This is part of the research we conduct at [Vocapouch](https://vocapouch.com). Our service is dedicated to language learners. The results of the study contained in this notebook were described [on our blog](https://blog.vocapouch.com/which-word-does-rhyme-the-most-ebd66dedcce7).

# Which word has the most rhymes and why it is "carburetion"?

Author: Roman Kierzkowski

## Cleaning up the data

In our pursuit of finding the word which has the most rhymes, we start with [ISLEX](http://isle.illinois.edu/sst/data/g2ps/) database of word pronunciations. We clean it out, by removing all proper nouns.

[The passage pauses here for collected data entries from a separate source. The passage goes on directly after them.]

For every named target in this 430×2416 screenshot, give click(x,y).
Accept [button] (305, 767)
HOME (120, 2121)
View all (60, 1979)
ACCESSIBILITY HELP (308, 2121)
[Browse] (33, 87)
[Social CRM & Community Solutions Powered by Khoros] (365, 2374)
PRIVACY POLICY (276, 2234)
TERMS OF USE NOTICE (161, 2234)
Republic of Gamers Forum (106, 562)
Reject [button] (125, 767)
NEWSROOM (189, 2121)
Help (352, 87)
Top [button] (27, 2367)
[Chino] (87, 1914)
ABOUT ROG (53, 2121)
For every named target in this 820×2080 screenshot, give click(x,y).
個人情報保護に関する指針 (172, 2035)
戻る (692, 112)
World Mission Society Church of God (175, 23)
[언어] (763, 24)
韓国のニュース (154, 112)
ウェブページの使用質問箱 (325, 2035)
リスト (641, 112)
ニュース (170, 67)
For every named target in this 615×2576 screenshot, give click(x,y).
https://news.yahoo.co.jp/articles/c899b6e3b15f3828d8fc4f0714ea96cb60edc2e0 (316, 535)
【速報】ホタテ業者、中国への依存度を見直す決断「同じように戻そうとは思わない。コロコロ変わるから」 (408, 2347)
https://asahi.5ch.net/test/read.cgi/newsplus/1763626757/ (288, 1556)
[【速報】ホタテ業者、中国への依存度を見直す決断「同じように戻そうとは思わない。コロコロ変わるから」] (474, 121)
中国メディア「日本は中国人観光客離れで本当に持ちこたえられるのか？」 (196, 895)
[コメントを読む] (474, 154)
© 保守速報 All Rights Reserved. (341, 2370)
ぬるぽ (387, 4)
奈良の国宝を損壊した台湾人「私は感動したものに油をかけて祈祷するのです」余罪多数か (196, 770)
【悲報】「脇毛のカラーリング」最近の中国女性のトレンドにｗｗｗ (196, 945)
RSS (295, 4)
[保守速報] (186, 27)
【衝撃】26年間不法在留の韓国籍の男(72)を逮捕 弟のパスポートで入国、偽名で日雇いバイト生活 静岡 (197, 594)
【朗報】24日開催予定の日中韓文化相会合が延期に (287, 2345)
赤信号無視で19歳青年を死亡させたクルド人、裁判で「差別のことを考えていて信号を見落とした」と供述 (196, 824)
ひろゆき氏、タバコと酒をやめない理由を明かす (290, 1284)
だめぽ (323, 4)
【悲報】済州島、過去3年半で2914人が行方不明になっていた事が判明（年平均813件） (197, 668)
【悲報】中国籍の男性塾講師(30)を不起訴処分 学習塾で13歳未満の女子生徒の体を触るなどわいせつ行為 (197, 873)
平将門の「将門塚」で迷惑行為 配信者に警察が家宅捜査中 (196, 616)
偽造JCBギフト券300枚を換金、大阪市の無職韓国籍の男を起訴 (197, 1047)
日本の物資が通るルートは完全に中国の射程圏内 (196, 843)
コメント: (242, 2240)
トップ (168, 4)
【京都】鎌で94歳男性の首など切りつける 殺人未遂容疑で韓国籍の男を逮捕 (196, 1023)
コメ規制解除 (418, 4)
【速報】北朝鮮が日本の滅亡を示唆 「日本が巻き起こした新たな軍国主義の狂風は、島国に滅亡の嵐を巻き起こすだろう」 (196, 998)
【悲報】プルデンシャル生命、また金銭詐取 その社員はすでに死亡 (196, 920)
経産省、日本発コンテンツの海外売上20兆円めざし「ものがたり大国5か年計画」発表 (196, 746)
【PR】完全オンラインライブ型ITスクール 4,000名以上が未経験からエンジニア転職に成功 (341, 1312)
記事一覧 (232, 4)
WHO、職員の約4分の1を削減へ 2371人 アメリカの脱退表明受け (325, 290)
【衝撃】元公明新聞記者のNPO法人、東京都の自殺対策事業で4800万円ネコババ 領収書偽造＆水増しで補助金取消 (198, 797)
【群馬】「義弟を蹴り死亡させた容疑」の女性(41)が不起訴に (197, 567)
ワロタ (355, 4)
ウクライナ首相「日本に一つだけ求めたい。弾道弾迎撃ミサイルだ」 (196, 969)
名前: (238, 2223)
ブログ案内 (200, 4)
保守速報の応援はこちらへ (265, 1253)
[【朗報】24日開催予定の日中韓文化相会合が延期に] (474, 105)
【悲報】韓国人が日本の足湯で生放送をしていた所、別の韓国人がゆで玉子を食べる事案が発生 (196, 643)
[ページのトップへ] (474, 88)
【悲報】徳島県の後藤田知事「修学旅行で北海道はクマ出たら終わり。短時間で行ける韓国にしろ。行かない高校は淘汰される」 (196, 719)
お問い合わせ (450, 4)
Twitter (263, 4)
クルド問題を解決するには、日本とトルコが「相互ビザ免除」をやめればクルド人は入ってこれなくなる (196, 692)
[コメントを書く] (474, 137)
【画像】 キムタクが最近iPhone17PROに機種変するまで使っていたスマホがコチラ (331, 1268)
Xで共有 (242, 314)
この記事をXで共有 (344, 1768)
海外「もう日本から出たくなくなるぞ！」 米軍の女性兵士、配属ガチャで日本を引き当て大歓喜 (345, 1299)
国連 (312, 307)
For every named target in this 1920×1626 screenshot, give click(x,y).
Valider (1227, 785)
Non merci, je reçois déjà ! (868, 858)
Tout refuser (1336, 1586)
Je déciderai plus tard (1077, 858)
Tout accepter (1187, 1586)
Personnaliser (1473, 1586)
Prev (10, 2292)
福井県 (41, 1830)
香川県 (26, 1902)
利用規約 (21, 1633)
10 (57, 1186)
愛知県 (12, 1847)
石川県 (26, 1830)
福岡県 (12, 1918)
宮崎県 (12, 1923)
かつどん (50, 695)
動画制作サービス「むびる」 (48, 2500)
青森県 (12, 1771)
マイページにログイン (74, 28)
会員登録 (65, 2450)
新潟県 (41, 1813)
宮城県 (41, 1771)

Later, we use [pysle](https://github.com/timmahrt/pysle) to parse the file.

In [1]:
from __future__ import print_function
from pysle import isletool
from itertools import groupby

import io

excluded_pos = {'nnp', 'nnps'} # exclude proper nouns

def extract_root_pos(pos):
    index = pos.find('_')
    return pos[:index] if index != -1 else pos

def filter_out_proper_nouns(source, dest):
    with io.open(source, "r", encoding='utf-8') as inp:
        with io.open(dest, "w", encoding='utf-8') as outp:
            for line in inp:
                s = line.find('(')
                e = line.find(')')
                pos = line[s+1:e].split(',') # extract and split
                pos = { extract_root_pos(p) for p in pos }
                if (not pos & excluded_pos) or (pos - excluded_pos): # not proper noun or proper noun that is also regular word like brown
                    outp.write(line)

filter_out_proper_nouns('ISLEdict.txt', 'ISLEdict_npn.txt')

isleDict = isletool.LexicalTool('ISLEdict_npn.txt')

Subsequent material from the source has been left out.